Integrating micromagnets and hybrid nanowires for topological quantum computing

TL;DR

This paper explores the integration of micromagnets with hybrid nanowires to generate localized magnetic fields, aiming to facilitate topological quantum computing by enabling Majorana zero modes without high external magnetic fields.

Contribution

It introduces device designs combining micromagnets with nanowires, supported by numerical simulations and magnetic imaging, to improve control of magnetic fields for Majorana mode realization.

Findings

Numerical simulations show effective stray magnetic fields from micromagnet configurations.

Proposed device designs demonstrate potential for localized magnetic field control.

Magnetic imaging confirms the feasibility of the micromagnet integration.

Abstract

Majorana zero modes are expected to arise in semiconductor-superconductor hybrid systems, with potential topological quantum computing applications.
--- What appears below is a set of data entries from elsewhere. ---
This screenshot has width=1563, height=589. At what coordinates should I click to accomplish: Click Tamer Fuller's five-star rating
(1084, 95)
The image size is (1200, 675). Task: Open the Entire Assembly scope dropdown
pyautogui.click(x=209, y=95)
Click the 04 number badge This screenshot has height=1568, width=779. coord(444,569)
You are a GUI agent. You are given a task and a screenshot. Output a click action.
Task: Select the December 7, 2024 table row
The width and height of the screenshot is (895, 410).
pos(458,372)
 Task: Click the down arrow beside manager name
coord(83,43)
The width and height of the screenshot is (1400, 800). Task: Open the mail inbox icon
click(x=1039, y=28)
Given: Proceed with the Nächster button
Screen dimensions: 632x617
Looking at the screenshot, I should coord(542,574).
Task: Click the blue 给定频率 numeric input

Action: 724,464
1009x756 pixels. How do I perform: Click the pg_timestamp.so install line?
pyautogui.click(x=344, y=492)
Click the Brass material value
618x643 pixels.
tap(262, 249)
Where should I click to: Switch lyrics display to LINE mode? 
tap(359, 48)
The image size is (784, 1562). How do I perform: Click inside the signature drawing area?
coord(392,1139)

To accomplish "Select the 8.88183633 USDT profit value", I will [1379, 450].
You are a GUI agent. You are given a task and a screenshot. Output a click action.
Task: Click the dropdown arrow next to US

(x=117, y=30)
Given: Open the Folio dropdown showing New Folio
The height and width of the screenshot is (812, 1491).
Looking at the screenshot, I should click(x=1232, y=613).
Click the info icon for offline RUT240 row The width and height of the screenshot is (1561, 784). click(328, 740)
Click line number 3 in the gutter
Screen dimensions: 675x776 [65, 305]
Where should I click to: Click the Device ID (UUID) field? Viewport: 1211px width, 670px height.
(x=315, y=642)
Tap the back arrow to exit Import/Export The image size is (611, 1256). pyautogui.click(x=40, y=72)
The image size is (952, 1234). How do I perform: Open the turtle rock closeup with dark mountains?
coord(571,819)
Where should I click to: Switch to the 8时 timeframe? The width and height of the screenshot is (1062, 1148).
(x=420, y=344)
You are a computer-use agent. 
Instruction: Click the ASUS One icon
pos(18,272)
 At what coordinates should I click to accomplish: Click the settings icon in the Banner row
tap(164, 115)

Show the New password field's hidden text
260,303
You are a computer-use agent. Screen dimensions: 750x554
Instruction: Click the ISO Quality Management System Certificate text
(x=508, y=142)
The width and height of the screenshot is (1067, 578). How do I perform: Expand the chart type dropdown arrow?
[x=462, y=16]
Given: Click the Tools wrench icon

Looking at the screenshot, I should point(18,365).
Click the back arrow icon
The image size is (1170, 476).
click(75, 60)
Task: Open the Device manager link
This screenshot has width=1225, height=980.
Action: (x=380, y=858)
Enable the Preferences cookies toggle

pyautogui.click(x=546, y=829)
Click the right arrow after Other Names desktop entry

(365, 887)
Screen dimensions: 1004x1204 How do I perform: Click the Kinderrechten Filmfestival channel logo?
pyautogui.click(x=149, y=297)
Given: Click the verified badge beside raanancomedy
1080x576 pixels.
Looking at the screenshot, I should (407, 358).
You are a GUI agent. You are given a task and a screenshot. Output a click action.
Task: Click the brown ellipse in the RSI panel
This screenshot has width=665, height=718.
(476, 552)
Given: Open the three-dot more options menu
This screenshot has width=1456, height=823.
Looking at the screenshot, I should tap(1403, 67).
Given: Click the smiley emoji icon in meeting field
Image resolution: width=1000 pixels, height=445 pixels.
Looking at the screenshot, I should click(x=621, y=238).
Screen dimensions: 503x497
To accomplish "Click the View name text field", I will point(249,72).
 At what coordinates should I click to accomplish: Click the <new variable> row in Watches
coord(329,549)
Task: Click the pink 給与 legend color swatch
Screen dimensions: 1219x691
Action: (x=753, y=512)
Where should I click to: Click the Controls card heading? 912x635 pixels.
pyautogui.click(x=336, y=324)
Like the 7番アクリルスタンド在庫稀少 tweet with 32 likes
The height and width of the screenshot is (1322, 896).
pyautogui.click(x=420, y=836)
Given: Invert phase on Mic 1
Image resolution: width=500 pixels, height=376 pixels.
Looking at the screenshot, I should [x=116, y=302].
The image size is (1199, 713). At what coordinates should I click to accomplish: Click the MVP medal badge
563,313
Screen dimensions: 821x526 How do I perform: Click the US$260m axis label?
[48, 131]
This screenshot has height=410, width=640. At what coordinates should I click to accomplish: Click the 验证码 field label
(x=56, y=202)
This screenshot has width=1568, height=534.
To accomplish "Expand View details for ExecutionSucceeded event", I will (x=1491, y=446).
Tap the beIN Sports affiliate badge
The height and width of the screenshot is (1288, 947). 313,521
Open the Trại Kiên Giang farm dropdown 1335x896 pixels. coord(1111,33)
One limitation of this approach is the need for a relatively high external magnetic field that should also change direction at nanoscale. This proposal considers devices that incorporate micromagnets to address this challenge. We perform numerical simulations of stray magnetic fields from different micromagnet configurations, which are then used to solve for Majorana wavefunctions. Several devices are proposed, starting with the basic four-magnet design to align magnetic field with the nanowire and scaling up to nanowire T-junctions. The feasibility of the approach is assessed by performing magnetic imaging of prototype patterns.